Sub Pope Appoints Castrillon

President of Ecclesia Dei.

 

Republished from “Inside the Vatican”, May 2000.

 

VATICAN CITY, April 13:  John Paul II has accepted the resignation of Cardinal Angelo Felici as president of the Pontifical Commission  Ecclesia Dei and appointed Dario Cardinal  Castrillon, Prefect of the Vatican Congregation for the Clergy, as the Commission’s new president.  The appointment was announced today. 

Cardinal Castrillon, 70, succeeds Cardinal Felici, 80, who suffered a severe fall several months ago which required hospitalisation and an operation. 

It is not immediately clear what impact the new appointment may have on the Commission’s direction, but there seems little doubt that Cardinal Castrillon, who is widely respected in the curia, and sometimes mentioned as a papabile (a qualified candidate for the papacy in the event of a conclave), is capable, because of his relative youth and good health, to take a more decisive action than his predecessor.  Thus, there could be new developments soon in the area of liturgy and in dialogue with the followers of Lefebvre. 

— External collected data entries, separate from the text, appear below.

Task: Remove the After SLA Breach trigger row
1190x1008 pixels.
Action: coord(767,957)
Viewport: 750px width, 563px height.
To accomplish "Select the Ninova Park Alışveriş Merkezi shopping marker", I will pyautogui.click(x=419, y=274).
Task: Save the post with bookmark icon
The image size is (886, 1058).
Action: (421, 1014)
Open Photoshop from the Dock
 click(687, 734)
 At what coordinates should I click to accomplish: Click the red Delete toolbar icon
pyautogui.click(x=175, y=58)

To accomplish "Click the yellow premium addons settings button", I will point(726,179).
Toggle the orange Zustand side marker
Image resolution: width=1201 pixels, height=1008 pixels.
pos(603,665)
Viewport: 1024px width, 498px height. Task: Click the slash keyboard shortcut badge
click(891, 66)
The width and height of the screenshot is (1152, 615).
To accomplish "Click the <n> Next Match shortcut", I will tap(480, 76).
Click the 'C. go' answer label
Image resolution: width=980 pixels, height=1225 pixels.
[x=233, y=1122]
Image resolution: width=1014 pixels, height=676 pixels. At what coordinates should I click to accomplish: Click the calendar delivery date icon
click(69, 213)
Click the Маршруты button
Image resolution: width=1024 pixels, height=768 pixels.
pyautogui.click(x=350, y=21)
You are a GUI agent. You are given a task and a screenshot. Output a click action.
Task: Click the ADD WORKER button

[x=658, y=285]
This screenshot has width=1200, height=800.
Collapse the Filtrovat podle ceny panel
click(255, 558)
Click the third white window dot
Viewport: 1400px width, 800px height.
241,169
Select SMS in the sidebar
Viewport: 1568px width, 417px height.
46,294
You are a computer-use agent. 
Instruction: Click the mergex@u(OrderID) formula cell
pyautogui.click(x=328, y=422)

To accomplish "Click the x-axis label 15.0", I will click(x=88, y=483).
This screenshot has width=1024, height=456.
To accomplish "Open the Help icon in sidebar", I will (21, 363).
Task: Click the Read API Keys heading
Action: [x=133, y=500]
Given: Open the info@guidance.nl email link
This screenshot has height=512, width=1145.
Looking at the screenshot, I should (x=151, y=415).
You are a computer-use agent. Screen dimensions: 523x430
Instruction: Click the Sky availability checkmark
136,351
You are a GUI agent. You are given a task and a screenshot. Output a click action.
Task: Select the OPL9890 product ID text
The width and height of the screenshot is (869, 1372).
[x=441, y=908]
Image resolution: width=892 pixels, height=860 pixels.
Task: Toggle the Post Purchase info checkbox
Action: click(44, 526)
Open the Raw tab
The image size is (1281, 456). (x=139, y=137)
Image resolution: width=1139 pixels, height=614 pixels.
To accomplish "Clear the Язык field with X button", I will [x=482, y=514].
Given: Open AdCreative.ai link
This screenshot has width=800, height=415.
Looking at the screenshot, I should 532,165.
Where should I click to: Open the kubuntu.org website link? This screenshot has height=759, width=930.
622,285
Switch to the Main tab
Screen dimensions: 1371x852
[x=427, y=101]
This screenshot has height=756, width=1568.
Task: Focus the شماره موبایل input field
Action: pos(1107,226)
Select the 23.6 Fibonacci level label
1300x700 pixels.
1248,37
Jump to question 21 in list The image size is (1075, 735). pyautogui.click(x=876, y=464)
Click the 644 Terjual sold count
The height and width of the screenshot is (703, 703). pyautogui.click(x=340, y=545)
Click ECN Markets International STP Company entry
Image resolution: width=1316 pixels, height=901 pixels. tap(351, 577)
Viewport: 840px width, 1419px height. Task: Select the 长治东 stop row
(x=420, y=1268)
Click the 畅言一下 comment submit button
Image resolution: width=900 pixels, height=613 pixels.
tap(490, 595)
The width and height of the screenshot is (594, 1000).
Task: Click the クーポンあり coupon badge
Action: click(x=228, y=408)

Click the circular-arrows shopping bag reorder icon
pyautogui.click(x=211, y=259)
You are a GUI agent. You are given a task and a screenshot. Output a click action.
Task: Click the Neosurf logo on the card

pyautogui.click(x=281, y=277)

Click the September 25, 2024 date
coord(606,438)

The Pontifical Commission Ecclesia Dei was established in 1988 by Pope Wojtyla following Archbishop Marcel Lefebvre’s decision on June 30 to consecrate four bishops without Rome’s approval.  In Canon Law, such an action means automatic excommunication. 

Lefebvre (1905-1991), a native Frenchman, was Archbishop of Dakar, Senegal, and attended sessions of Vatican Council II.  After resigning from the Tulle episcopal see in 1970, he founded a seminary in Econe, Switzerland, which rejected the liturgical renewal introduced after the Council.  His first break with Rome occurred under Paul VI in 1976, when he ordained 13 priests without the Holy see’s permission (the seminary where they trained originally depended on the Holy See).  As a result, he was suspended from his ministerial functions. 

Lefebvre founded the Society of St. Pius X in 1979.  The Society took on the direction of the Econe seminary , and others in other countries, without Rome’s approval.  Priestly communities, men’s and women’s monasteries, and schools were also established. 

Aware of many Catholic’s attachment to the pre-Vatican II liturgy, in 1984 the Holy See established the possibility that, under certain condition (among them the approval of the local bishop), the Mass could be celebrated according to the Tridentine rite of St. Pius V. 

In 1986, Lefebvre denounced the “incommensurable and unprecedented” visit of John Paul II to the synagogue in Rome.  A year later, he condemned even more severely the meeting the Pope convoked in Assisi, when great leaders of the world’s religions gathered to pray for peace.